When the Dodger manager, Charlie Dressen, decided to remove Newcombe, his starting pitcher, with the Giants rallying but trailing by two runs, he chose Branca over Erskine, who had thrown a warm-up pitch in the dirt.
Branca infamously yielded Bobby Thomson’s pennant-winning three-run homer that became the climax of the Giants’ memorable pennant run, and would be known as baseball’s “shot heard ’round the world.”
Reflecting on having escaped the possibility of becoming Thomson’s victim, Erskine would say: “Whenever I’m asked what my best pitch was, I say, ‘The curveball I bounced in the Polo Grounds bullpen.’”

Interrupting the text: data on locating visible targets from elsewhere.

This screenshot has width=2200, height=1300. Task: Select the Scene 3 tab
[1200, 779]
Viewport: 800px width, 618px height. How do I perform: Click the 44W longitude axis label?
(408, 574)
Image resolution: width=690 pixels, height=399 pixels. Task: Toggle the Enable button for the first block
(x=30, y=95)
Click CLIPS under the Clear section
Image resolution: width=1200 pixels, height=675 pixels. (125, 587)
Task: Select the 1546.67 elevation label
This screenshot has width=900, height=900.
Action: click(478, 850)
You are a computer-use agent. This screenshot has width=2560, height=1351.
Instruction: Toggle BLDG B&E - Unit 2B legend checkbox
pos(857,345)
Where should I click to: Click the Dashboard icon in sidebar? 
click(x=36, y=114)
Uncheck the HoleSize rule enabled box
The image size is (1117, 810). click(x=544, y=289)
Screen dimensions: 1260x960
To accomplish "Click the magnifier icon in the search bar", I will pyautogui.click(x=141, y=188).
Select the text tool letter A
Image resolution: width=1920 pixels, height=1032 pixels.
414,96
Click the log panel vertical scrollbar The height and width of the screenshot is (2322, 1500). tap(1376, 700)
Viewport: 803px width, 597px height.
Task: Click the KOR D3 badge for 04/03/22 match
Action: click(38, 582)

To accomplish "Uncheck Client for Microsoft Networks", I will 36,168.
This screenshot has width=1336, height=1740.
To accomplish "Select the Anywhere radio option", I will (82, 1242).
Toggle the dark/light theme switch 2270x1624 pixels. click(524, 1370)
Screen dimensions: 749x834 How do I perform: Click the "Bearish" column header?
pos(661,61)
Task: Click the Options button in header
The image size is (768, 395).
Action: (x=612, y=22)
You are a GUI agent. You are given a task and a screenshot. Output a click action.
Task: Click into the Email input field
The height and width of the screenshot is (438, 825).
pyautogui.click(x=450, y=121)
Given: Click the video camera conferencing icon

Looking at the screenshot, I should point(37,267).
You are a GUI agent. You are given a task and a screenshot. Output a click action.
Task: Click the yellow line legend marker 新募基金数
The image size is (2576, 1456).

Erskine and Branca were among the former Dodgers at the ceremony in February 1960 when a wrecking ball, painted to resemble a baseball, delivered the first blows in the demolishing of Ebbets Field.
“I ran my eight-millimeter movie camera, looking through the eyepiece as the ball struck the visitors’ dugout — the roof of the dugout falling sickly into the dugout pit — and I walked out of the park for the last time,” Erskine remembered in “What I Learned From Jackie Robinson.”
“When I boarded my plane back to Indiana, I felt incredibly sick. It was as if I had lost a member of the family.”